Potomac Heritage 50K, first weekend in November. Under fall colors, this race blends single- and doubletrack city park trails, the C&O canal towpath and the hilly and technical Potomac Heritage Trail in Washington D.C. and Virginia. The out-and-back course offers a laid-back option for runners not chasing marathon pavement in early November. The hills (and wet shoes) begin after crossing the Potomac River for the first time. Catch more glimpses of Georgetown, National Monuments and the Potomac River. The best part is the party at Kerry Owens’ house afterwards. Bring a change of clothes, and be sure to meet Gary Knipling. Registration is free, opens whenever Kerry gets around to it and fills quickly. www.vhtrc.org

Women’s Trail Half Marathon, second weekend in September, Bull Run Park, Northern Virginia. VHTRC authority had the best intentions when they took the most notorious section of the Bull Run Run 50 trail, the famous “Do Loop,” and presented it to women in the form of a trail half marathon. Hard-packed, woodland-carving rolling singletrack trails make for speedy finish times. Look out guys; these gals are fast! Registration opens in July. www.vhtrc.org

 

Best City Trails

Rock Creek Park. Single- and doubletrack trails go for miles in this 2000-acre, inner-city gem. The roads close on weekends and holidays from dusk to dawn and are a great place for family and outdoor activities of all sorts.

Potomac Heritage National Scenic Trail. Connects various trails and historic sites in Washington D.C. and the surrounding states. The trail includes—are you ready for this?—830 miles of existing and planned connecting trail segments. The widely accessible trial network incorporates historical points of interest and the Potomac River.

 

Q&A with Matt Woods

What is it about D.C. that makes it such a hub for trail running?

I’m fascinated by the fact that the D.C. area has a large amount of strong trail runners. Close proximity and variety [of trails] play a huge factor. The most significant factor, though, is friends or family who have been consistently involved with trail running. My sister pushed me into trail running early on, and took me to the 2008 Red Eye VHTRC trail run at Prince William Forest. A few weeks later I ran my first ultra at the VHTRC Eagle Run.

What is the VHTRC culture like?

VHRTC is very welcoming to runners at any level, and is an excellent outlet for getting connected to other trail runners. VHRTC also provides great resources for places to run.

What will be your next VHTRC race?

I would like to race Bull Run Run 50 Mile this year. I spend a fair amount of my time training on those trails and it would be interesting to race on them.

Where is your favorite stash of trails in the D.C. area?

Laurel Hill and Giles Run trails in Lorton, Virginia. The topography works well for very fast trail running.
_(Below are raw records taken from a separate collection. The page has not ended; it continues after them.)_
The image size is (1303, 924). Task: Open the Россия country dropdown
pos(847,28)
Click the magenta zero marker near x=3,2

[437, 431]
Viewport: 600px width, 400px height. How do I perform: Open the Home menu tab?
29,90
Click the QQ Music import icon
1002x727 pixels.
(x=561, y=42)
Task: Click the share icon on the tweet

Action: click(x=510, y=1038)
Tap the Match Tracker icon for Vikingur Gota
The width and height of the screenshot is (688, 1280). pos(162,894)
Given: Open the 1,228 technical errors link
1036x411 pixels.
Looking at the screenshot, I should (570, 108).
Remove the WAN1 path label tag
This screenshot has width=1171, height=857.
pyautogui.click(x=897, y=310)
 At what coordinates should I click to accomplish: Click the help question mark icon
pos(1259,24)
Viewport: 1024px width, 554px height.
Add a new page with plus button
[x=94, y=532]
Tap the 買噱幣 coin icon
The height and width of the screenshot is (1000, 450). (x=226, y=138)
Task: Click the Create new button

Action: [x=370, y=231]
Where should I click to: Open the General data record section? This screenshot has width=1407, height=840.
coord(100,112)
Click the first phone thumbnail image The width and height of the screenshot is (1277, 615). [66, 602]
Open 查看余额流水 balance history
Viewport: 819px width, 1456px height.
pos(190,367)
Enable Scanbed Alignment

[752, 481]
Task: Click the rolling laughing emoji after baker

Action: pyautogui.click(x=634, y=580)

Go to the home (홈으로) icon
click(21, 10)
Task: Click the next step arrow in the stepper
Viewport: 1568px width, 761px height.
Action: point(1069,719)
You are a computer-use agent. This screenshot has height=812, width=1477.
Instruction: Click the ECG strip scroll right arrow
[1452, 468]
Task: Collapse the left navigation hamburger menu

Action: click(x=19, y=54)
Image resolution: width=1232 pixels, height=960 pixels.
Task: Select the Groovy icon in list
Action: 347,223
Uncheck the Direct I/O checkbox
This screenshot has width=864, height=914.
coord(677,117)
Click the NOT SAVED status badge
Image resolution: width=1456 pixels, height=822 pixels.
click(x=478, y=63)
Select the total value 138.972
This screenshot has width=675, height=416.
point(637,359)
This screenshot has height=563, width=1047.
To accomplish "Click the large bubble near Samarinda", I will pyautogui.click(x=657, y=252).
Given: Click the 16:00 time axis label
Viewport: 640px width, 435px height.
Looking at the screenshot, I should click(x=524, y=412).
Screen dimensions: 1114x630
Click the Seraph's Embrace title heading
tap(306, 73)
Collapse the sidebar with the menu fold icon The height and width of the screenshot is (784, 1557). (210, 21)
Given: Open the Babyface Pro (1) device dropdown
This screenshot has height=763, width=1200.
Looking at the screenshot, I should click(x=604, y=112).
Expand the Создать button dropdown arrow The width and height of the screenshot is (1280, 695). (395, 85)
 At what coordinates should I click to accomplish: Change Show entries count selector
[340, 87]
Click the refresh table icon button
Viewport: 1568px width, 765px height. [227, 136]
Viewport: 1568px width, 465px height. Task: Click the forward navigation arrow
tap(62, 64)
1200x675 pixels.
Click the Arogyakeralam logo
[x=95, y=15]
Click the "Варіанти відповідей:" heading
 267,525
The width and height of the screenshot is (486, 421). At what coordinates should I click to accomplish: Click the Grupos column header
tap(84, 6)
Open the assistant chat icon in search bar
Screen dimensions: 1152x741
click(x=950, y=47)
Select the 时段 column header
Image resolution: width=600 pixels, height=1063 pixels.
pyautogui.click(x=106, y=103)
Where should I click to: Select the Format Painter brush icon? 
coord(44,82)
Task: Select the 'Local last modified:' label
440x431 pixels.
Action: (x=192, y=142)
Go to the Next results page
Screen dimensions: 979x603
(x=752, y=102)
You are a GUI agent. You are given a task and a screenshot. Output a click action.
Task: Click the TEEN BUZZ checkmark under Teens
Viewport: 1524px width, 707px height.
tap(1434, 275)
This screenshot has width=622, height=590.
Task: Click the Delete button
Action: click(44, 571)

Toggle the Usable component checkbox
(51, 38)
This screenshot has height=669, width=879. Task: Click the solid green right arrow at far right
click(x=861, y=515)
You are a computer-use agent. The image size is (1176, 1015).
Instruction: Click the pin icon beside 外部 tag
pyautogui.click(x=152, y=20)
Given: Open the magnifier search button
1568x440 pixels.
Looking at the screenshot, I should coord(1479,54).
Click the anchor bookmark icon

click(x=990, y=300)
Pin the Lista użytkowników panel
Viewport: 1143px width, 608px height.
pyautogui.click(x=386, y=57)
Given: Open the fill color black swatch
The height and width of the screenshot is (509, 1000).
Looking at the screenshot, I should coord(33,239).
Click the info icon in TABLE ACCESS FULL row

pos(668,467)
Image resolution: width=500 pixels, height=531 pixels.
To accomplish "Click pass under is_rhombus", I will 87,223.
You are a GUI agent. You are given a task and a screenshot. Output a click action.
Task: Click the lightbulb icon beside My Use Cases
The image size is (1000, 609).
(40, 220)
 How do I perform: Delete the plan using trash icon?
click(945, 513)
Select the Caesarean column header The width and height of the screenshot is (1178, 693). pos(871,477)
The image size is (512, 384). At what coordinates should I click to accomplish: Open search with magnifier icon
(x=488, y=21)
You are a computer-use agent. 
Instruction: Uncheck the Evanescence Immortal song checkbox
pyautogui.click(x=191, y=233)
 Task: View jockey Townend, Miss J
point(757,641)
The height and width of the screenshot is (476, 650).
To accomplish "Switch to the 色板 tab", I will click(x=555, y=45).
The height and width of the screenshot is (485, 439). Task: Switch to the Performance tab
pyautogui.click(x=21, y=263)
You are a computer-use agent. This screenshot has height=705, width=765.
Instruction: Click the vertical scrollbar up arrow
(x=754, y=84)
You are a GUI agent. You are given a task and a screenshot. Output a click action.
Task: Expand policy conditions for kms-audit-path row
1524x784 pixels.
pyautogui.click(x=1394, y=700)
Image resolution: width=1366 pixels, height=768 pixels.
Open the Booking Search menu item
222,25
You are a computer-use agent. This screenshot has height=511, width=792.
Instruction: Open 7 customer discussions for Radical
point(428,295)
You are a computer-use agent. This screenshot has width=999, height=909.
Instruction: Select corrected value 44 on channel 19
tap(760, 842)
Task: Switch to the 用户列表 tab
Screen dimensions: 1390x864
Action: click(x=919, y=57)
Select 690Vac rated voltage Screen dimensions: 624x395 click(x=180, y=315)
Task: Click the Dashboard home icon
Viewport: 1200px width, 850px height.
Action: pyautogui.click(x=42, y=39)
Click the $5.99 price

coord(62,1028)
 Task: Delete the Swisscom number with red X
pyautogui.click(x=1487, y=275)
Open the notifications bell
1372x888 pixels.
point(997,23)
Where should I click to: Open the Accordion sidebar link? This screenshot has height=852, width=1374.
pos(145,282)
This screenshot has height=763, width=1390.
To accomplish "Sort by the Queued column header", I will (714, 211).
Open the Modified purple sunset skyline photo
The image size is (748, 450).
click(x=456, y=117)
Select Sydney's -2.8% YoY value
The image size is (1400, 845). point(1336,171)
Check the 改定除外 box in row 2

I look forward to the day that a race is held on those trails.

What does the future hold for D.C. trail running and racing?

A fair amount of running-news outlets are helping expand trail running. I think that more locals will begin training and racing on trails. I really hope to see more ultra races pop up.

What are your trail racing goals in 2011?

I’m interested in running the Rocky Raccoon 100. Beyond that, my trail-racing goals are to set new PRs and continue performing well at a competitive level.

What do you do when you’re not running?

I am in park management, which involves trail construction and maintenance. Plus I can throw on some running clothes, walk out the door of my office and go for a trail run.